Some inactive members may be anxious, shy, or frightened, as shown by their nervous movements, soft speech, and hesitant responses. Here are some things the therapist can do to help these participants feel more comfortable:

  • Directly involve them in the discussion by inviting them by name: “Derrick, what do think about that?” Try asking them something that is not a difficult, anxiety-provoking question.

  • Involve them by asking them to read some of the skill guidelines during the session, unless they have shown impaired reading ability during the individual sessions.

  • When members pair up for roleplay exercises, suggest ways to pair people up so that these members are not usually the last ones to find a partner.

Angry Inactive Members

Members may also be inactive because of their resentment and anger about being in treatment, especially if they feel they were forced to attend against their will. They may communicate their angry feelings through nonverbal cues like sighing, folding their arms, or making faces. A useful approach with these inactive members is to tell them what you see in a nonjudgmental tone and to invite them to talk about their feelings. Here is an example that does both: “Hearing you groan like that, it seems like you may be angry. Could you talk about what’s going on?” That participant may still decline to speak, but such a statement may help increase the like-lihood of his or her future participation. In addition, it helps the rest of the group to see that the therapist notices what is going on. As a result, they are less likely to be anxious and distracted by the angry, inactive partici-pant. It may be useful to normalize such feelings of anger by saying, for example, “I know that sometimes people feel that they were forced to be here by the legal system or their parents, and understandably that can make them angry. Does anybody relate to that?” The therapist can express some hope that there may be aspects of the sessions that can be helpful or at least “acceptable,” despite the fact that some feel pressured to attend.

Cognitively Impaired Inactive Members

Finally, some participants may be inactive during group sessions because they have cognitive impairments that make it difficult for them to keep up with the rest of the group.

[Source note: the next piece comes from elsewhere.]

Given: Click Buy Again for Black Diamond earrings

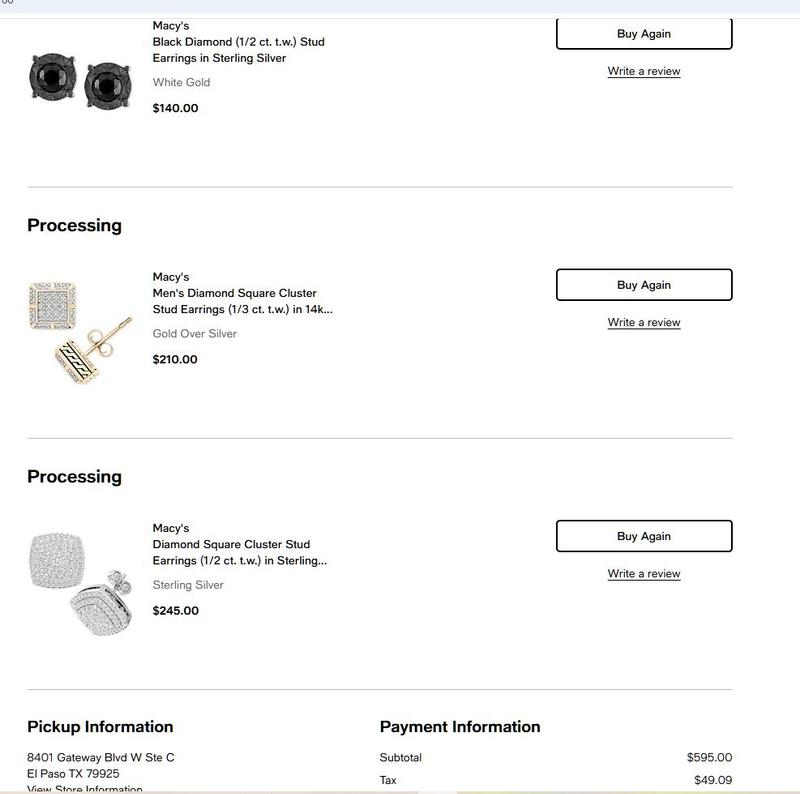Looking at the screenshot, I should pyautogui.click(x=643, y=34).
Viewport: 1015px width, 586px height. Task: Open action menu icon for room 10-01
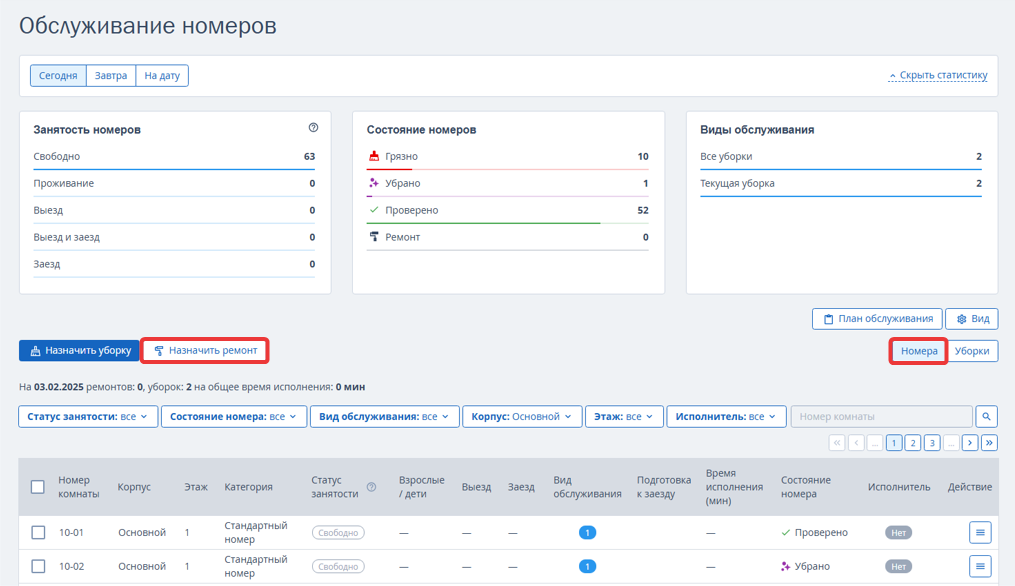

Their thinking may be more concrete, and they may have difficulty following some of the comments made by both the group leader and by their fellow participants. The group leader can help these participants by doing the following things:

  • Try to keep explanations simple. When difficult ideas are expressed, casually repeat them in a simple, translated form to the entire group. Obviously, if the simplified explanation is directed to only one member, that client could feel humiliated.

  • Create a safe atmosphere for asking questions about concepts or words that are not understood. For example, when a client says, “What does ‘hesitant’ mean?,” say “I’m glad you asked. Sometimes people are afraid to ask and just feel like they have to pretend to understand everything.” Then explain it simply.

  • Sometimes these group members may make a comment that is a painful demonstration that they are out of it as far as understanding what is being said. The main concern is to prevent them from being mocked by the other clients when this occurs. Try to look for something that is accurate or relevant in what they have said (which generally can be found if the therapist is creative). Make a comment reflecting the accurate part of what the client has said, and then correct the part that is inaccurate. If others do mock the client, set limits on this behavior.

  • Consider whether the participant’s cognitive problem may require some type of evaluation and possible treatment. For example, it is possible that a client who is having cognitive difficulty may be experiencing psychotic or prepsychotic symptoms. It is also possible that the client may have a learning disorder. Many clients with learning disabilities already have been evaluated and already may be receiving help. If it appears, however, that an assessment of a client’s cognitive difficulties has not been done, the therapist should discuss in supervision the possibility of making such a referral.

If the therapist uses the strategies noted above, inactive participants may be helped to particpate more fully in the group sessions.